Autopsies of COVID-19 patients show blood clots in multiple organs, top pathologist says
Autopsies of patients who have died from COVID-19 have shown a “dramatic” increase in the number of blood clots affecting major and minor blood vessels as well as “almost every organ” in the human body, according to a top New York pathologist.
Amy Rapkiewicz, the chairman of pathology at NYU Langone Medical Center, told CNN on Thursday that while she expected the virus to cause clotting in the lungs and in lines of various large blood vessels, doctors in her recent study on coronavirus found clotting all over the body.
“And this was dramatic, because though we might have expected it in the lungs, we found it in almost every organ that we looked at in our autopsy study,” Rapkiewicz said.
COVID-19, the disease caused by the novel coronavirus, is known to affect the upper respiratory system and cause cardiovascular issues in patients experiencing severe symptoms. Many patients severely affected by the virus see a rapid heartbeat and increased ventilation blood clots, and some may even go into cardiac arrest.
In the pathologist’s study published in The Lancet journal EClinicalMedicine, researchers also found the existence of megakaryocytes, bone marrow cells that usually do not circulate outside the bones and lungs, according to Rapkiewicz, the news outlet reported.

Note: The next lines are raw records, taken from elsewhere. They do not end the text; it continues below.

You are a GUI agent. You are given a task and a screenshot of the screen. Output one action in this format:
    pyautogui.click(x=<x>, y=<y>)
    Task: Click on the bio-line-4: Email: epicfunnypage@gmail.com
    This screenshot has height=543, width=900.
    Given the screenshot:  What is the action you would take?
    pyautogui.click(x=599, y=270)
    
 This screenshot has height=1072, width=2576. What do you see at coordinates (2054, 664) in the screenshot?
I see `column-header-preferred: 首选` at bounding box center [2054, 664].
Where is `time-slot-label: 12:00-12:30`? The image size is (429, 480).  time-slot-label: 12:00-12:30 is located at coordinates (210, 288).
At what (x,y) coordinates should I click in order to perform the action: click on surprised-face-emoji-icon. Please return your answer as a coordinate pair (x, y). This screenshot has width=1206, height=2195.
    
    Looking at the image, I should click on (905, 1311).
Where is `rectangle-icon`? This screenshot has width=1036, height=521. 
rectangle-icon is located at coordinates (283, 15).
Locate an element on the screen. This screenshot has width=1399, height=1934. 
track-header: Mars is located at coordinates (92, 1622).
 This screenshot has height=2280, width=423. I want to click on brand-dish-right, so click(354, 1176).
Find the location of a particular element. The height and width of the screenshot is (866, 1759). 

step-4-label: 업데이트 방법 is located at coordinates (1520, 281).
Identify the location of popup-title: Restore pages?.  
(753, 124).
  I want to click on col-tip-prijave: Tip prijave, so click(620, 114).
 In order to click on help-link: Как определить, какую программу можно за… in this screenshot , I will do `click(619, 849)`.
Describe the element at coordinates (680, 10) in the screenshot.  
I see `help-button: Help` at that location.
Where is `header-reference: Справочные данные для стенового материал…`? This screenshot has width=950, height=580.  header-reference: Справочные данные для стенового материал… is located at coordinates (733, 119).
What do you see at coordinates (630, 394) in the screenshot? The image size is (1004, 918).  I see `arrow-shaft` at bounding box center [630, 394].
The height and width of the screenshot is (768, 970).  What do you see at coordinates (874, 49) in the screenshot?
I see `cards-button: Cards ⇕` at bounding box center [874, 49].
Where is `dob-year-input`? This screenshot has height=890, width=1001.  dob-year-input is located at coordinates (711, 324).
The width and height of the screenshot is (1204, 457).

“We found them in the heart and the kidneys and the liver and other organs,” she said. “Notably in the heart, megakaryocytes produce something called platelets that are intimately involved in blood clotting.”
These findings could provide insight into how these cells affect clotting and the overall bodily response when patients are fighting the coronavirus.
The newest insight comes as medical professionals across the globe are racing to understand more about the disease that has infected more than 12.2 million people worldwide and killed more than 555,000 people.
Researchers in the U.S. are scrambling to come up with therapeutic treatments and a vaccine for the disease as the nation continues to be ravaged by new outbreaks across the Southern and Western parts of the country.
The United States has more than3.1 million confirmed cases of the coronavirus and more than 133,000 deaths from the disease, more than any other nation in the world, according to data compiled by Johns Hopkins University.